# [WORK INSTRUCTION]
Produce a verbatim transcription of all records.
---- INPUT MATERIAL
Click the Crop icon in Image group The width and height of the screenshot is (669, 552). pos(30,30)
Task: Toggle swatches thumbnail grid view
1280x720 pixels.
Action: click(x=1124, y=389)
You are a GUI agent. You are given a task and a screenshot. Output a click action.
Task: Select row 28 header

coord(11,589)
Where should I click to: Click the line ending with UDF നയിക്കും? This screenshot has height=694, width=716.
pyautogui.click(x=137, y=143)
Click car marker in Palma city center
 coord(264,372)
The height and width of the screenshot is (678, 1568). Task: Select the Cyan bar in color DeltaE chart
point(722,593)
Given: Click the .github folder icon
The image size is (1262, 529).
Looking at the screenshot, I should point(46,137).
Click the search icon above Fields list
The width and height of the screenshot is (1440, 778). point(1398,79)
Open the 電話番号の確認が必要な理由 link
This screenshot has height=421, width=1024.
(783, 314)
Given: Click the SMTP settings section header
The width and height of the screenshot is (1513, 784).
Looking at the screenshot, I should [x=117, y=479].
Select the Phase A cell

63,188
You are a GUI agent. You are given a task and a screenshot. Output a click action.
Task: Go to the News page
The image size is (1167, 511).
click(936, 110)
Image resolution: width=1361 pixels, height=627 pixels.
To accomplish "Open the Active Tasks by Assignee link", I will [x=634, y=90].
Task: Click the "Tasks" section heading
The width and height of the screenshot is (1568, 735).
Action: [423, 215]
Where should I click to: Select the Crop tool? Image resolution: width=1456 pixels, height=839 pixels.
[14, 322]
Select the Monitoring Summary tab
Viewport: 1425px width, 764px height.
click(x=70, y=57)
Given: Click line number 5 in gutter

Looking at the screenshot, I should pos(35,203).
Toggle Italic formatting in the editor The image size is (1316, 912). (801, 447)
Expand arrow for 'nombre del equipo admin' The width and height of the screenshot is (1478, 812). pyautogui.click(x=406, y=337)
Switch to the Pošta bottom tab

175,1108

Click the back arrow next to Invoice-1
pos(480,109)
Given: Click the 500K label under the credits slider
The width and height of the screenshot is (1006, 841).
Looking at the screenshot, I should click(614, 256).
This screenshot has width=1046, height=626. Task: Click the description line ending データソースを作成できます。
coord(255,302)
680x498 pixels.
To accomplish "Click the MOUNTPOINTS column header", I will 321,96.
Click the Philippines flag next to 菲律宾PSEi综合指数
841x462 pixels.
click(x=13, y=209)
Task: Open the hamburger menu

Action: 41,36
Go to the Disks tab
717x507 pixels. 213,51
--------
# [SOLVED PROBLEM]
Click the Crop icon in Image group The width and height of the screenshot is (669, 552). pos(30,30)
Task: Toggle swatches thumbnail grid view
1280x720 pixels.
Action: click(x=1124, y=389)
You are a GUI agent. You are given a task and a screenshot. Output a click action.
Task: Select row 28 header

coord(11,589)
Where should I click to: Click the line ending with UDF നയിക്കും? This screenshot has height=694, width=716.
pyautogui.click(x=137, y=143)
Click car marker in Palma city center
 coord(264,372)
The height and width of the screenshot is (678, 1568). Task: Select the Cyan bar in color DeltaE chart
point(722,593)
Given: Click the .github folder icon
The image size is (1262, 529).
Looking at the screenshot, I should point(46,137).
Click the search icon above Fields list
The width and height of the screenshot is (1440, 778). point(1398,79)
Open the 電話番号の確認が必要な理由 link
This screenshot has height=421, width=1024.
(783, 314)
Given: Click the SMTP settings section header
The width and height of the screenshot is (1513, 784).
Looking at the screenshot, I should [x=117, y=479].
Select the Phase A cell

63,188
You are a GUI agent. You are given a task and a screenshot. Output a click action.
Task: Go to the News page
The image size is (1167, 511).
click(936, 110)
Image resolution: width=1361 pixels, height=627 pixels.
To accomplish "Open the Active Tasks by Assignee link", I will [x=634, y=90].
Task: Click the "Tasks" section heading
The width and height of the screenshot is (1568, 735).
Action: [423, 215]
Where should I click to: Select the Crop tool? Image resolution: width=1456 pixels, height=839 pixels.
[14, 322]
Select the Monitoring Summary tab
Viewport: 1425px width, 764px height.
click(x=70, y=57)
Given: Click line number 5 in gutter

Looking at the screenshot, I should pos(35,203).
Toggle Italic formatting in the editor The image size is (1316, 912). (801, 447)
Expand arrow for 'nombre del equipo admin' The width and height of the screenshot is (1478, 812). pyautogui.click(x=406, y=337)
Switch to the Pošta bottom tab

175,1108

Click the back arrow next to Invoice-1
pos(480,109)
Given: Click the 500K label under the credits slider
The width and height of the screenshot is (1006, 841).
Looking at the screenshot, I should click(614, 256).
This screenshot has width=1046, height=626. Task: Click the description line ending データソースを作成できます。
coord(255,302)
680x498 pixels.
To accomplish "Click the MOUNTPOINTS column header", I will 321,96.
Click the Philippines flag next to 菲律宾PSEi综合指数
841x462 pixels.
click(x=13, y=209)
Task: Open the hamburger menu

Action: 41,36
Go to the Disks tab
717x507 pixels. 213,51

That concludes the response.